American suffragist (1873–1965)

Nancy Schoonmaker (October 30, 1873 – October 27, 1965 ) was a writer, politician, suffragist, and women's rights advocate during the 20th century.

== Biography==
Nancy Schoonmaker, born Nancy Musselman to parents James and Penelope (Burgess) Musselman, was an American woman known for her promotion of women's suffrage and her written works. After graduating from Transylvania University in Lexington, KY in 1902, Schoonmaker pursued post-graduate work at the University of Chicago, Harvard, and the Sorbonne, in Paris. She married Edwin Davies Schoonmaker (a Transylvania University lecturer, as well as a fellow author and traveler) in 1904 and had one child, Frank M. Schoonmaker.

==Career==
Schoonmaker held several careers in the fields of suffrage and of politics. During the 1910s, she conducted a correspondence course in citizenship for women in Connecticut and authored educative writing on the topic. Her work attracted the attention of New Hampshire suffragist Mary I Wood. Wood had been hopeful that women would be given the right to vote, but was concerned that they lacked the education to do so. In 1919, together, and with the approval of New Hampshire College (now the University of New Hampshire) president Ralph D. Hetzel, Wood and Schoonmaker conducted a school for citizenship on the NHC campus from July 8–11. Schoonmaker gave a number of sessions on topics such as city government. Schoonmaker's lectures became the basis for lectures at citizenship schools around the country.

_____

* **Parts of the exercise**
(A) In the Nancy Schoonmaker passage, what school did she graduate from in 1902?
(B) Write the next part of the Nancy Schoonmaker passage, picking up after its last sentence.
The rows that come next have nothing to do with the Nancy Schoonmaker passage.

* **Data listing**

_____

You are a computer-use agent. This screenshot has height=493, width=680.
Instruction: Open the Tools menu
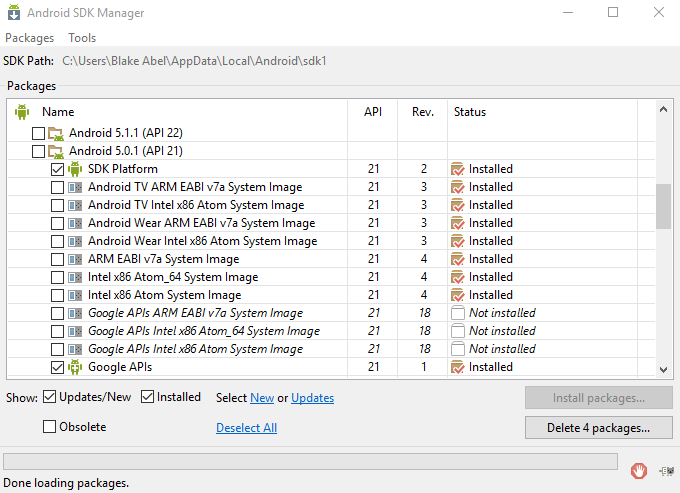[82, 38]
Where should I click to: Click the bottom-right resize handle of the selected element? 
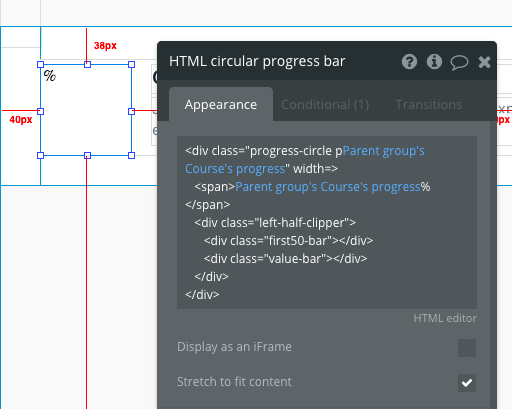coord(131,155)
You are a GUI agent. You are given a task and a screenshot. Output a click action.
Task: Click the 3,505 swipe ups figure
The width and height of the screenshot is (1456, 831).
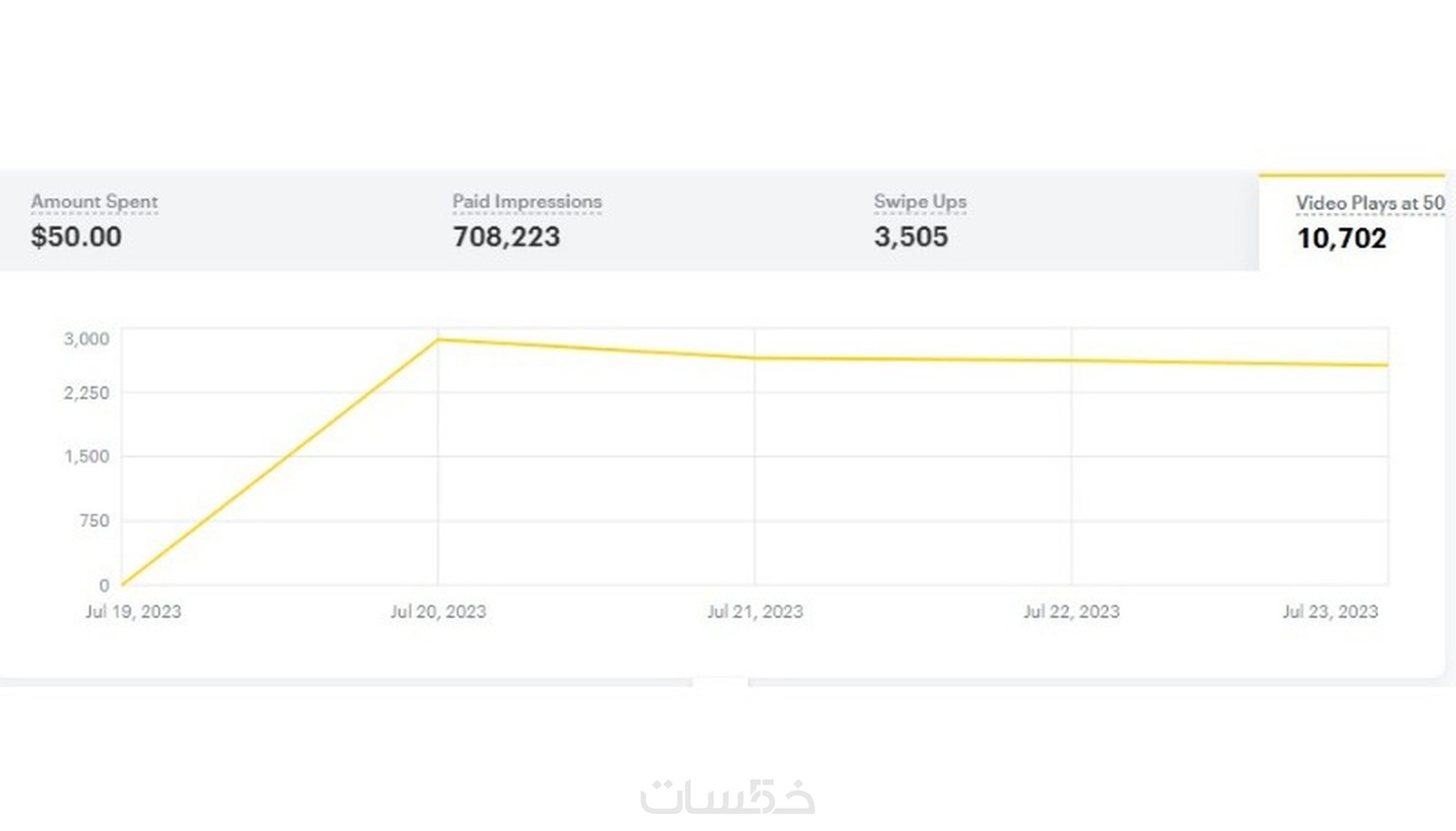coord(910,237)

_____

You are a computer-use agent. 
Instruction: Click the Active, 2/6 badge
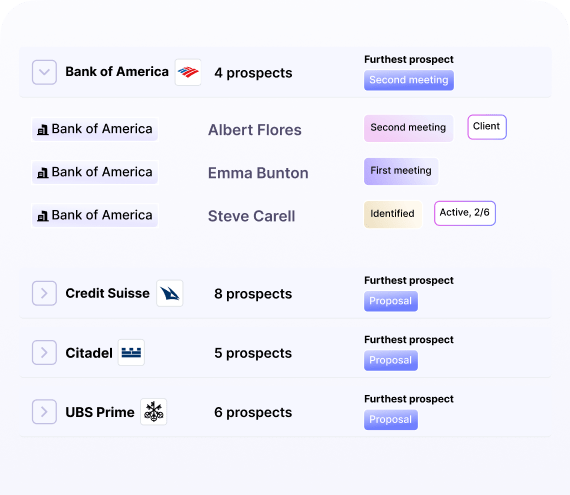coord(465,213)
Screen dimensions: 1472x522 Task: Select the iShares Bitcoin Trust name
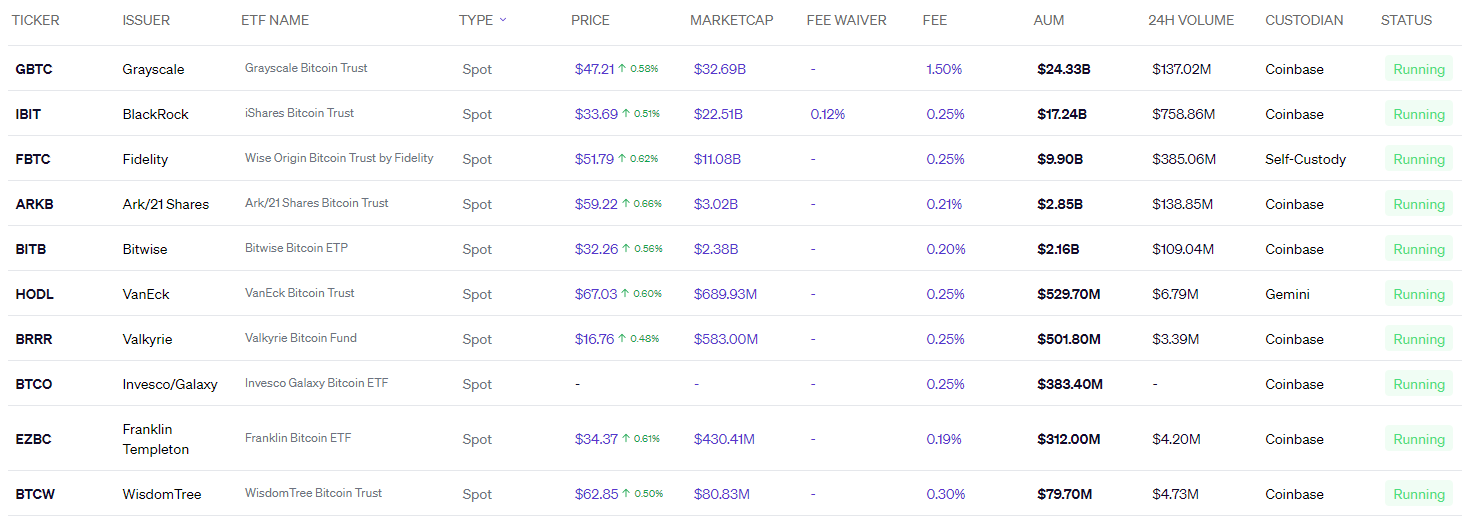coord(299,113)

_____

* **Answers to the tasks**
(A) Transylvania University in Lexington, KY.

(B)
Despite recommending nonpartisanship to her students, Schoonmaker toured the United States for the Democratic National Committee in support of the 1920 election campaign and the League of Nations. In 1921, Schoonmaker went to Geneva to represent the National League of Women Voters and the General Federation of Women's Clubs.
Schoonmaker, a Democrat, ran for Congress in the 27th District of New York in 1937, but lost the election against Republican Lewis K. Rockefeller. Regardless, she continued to serve on the Democratic State Committee until 1940 and to attend League of Women Voters meetings.
Like her father, who was a renowned critic of American wine, Schoonmaker was a published author who wrote a range of works including dramas, poetry, literature on wine and travel, and essays on citizenship.

==Published works==

===Authored works===

The Eternal Fires (1910)

The Actual Government of Connecticut (1919)

Nancy Schoonmaker, Katharine Ludington

The Connecticut Idea (1910?)

===Edited works===

Nancy Schoonmaker, Doris Fielding Reid

We Testify (1941)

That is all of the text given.